Never before has the American triumphed at a major when trailing after the third round, though the frontrunners will be well aware of his huge comfort level at a venue where he has already claimed four green jackets.
"I'm right there in the ball game," world number one Woods told reporters after shooting a two-under-par 70 on a tricky day for scoring at a sun-baked, fast-running Augusta National.
"As of right now I'm four back with a great shot to win this championship."
However, Woods very nearly had no shot to win the 77th Masters after being investigated by officials for an illegal penalty drop he took at the par-five 15th during Friday's second round.

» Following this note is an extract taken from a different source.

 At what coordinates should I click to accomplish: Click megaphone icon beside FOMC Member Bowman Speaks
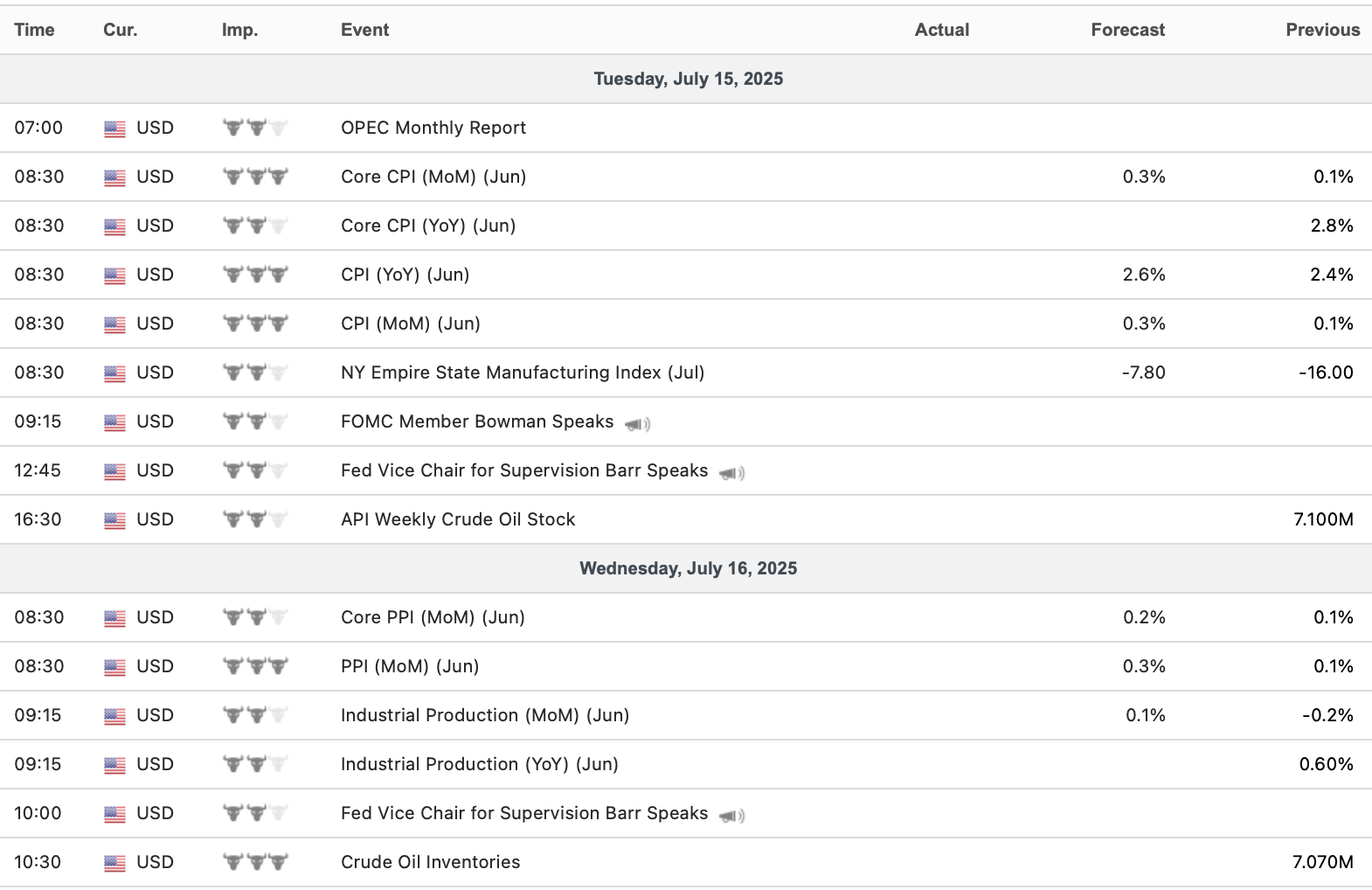coord(637,424)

Because that investigation began before Woods had completed the round, disqualification was ruled out as a sanction but he was slapped with a two-stroke penalty after committee chairman Fred Ridley spoke to him earlier on Saturday.
"I didn't know there was an issue until I looked at my phone and saw Steinie (his manager Mark Steinberg) texted me," Woods explained.
"I gave him a shout this morning, and he said, 'Fred wants to talk to you.' I'm like, 'Okay.'
"So I called up Freddie, and he explained the whole situation, says, 'Come on in and let's talk about it.'
"So I did, and we went through the whole process from there," he added, after ending the third round with a three-under total of 213, four behind pacesetting American Brandt Snedeker and Argentina's Angel Cabrera.
Woods, who has not won a Masters title since 2005, suffered an unfortunate bounce with his third shot at 15 on Friday when his approach struck the flags tick before ricocheting backwards off the green and then down the slope into Rae's Creek.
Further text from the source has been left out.